As mentioned in the graphic article's byline, content moderator Alberto Cuadra spoke with journalist Beatrix Lockwood. Maya Scarpa's illustrations poignantly give life to Alberto Cuadra's first-hand experiences and ongoing impacts from the content moderation he performed for an unnamed tech company. I talk about Cuadra's experiences and the ethical issues of content moderation, social media, and AI in my Ethics, Information, and Technology book.]


[Excerpt]

"Murmu, 26, is a content moderator for a global technology company, logging on from her village in India’s Jharkhand state. Her job is to classify images, videos and text that have been flagged by automated systems as possible violations of the platform’s rules.
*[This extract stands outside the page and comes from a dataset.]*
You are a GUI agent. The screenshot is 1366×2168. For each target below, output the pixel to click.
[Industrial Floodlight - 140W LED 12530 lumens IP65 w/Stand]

On an average day, she views up to 800 videos and images, making judgments that train algorithms to recognise violence, abuse and harm.

This work sits at the core of machine learning’s recent breakthroughs, which rest on the fact that AI is only as good as the data it is trained on. In India, this labour is increasingly performed by women, who are part of a workforce often described as “ghost workers”.

“The first few months, I couldn’t sleep,” she says. “I would close my eyes and still see the screen loading.” Images followed her into her dreams: of fatal accidents, of losing family members, of sexual violence she could not stop or escape. On those nights, she says, her mother would wake and sit with her...

“In terms of risk,” she says, “content moderation belongs in the category of dangerous work, comparable to any lethal industry.”

Studies indicate content moderation triggers lasting cognitive and emotional strain, often resulting in behavioural changes such as heightened vigilance. Workers report intrusive thoughts, anxiety and sleep disturbances.

A study of content moderators published last December, which included workers in India, identified traumatic stress as the most pronounced psychological risk. The study found that even where workplace interventions and support mechanisms existed, significant levels of secondary trauma persisted."